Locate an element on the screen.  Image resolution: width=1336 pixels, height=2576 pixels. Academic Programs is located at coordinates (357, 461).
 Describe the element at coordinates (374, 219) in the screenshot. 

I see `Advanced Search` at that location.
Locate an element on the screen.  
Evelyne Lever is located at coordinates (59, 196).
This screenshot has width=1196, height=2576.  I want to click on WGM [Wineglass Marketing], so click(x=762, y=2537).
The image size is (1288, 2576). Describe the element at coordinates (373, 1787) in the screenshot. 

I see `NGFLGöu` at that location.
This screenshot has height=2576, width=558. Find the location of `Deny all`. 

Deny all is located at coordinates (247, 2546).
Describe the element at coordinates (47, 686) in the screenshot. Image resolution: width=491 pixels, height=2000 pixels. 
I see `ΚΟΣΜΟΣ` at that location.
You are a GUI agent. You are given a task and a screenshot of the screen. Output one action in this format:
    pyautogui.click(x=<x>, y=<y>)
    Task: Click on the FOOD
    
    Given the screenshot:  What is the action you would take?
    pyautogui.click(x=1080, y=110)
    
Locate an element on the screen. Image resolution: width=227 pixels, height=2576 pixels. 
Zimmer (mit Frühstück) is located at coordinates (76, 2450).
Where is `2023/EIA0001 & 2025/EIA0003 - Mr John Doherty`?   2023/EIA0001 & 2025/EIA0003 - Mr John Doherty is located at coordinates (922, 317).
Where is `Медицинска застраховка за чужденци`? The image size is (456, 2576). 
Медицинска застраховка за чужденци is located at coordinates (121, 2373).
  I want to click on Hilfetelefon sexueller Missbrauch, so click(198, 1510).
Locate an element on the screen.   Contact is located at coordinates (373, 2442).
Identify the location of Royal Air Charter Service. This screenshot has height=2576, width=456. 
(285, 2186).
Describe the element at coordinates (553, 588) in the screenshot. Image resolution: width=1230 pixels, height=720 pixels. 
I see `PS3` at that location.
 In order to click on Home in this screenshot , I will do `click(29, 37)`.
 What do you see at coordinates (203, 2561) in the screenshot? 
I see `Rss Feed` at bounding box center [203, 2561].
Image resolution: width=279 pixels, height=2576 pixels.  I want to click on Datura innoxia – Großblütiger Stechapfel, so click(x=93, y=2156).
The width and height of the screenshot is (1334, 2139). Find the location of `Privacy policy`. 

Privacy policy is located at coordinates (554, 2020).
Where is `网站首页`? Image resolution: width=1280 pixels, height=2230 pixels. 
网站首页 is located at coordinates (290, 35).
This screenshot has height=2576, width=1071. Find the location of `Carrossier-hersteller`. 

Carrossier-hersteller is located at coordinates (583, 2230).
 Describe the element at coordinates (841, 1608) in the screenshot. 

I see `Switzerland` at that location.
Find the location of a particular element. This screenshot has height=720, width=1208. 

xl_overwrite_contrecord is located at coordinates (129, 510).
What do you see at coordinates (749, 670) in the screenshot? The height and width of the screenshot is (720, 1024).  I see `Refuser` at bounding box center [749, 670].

## Prompt
Reproduce the lines from the one containing "Describe the element at coordinates (553, 588)" through the one containing "In order to", including both of those lines.

## Expected answer
Describe the element at coordinates (553, 588) in the screenshot. Image resolution: width=1230 pixels, height=720 pixels. 
I see `PS3` at that location.
 In order to click on Home in this screenshot , I will do `click(29, 37)`.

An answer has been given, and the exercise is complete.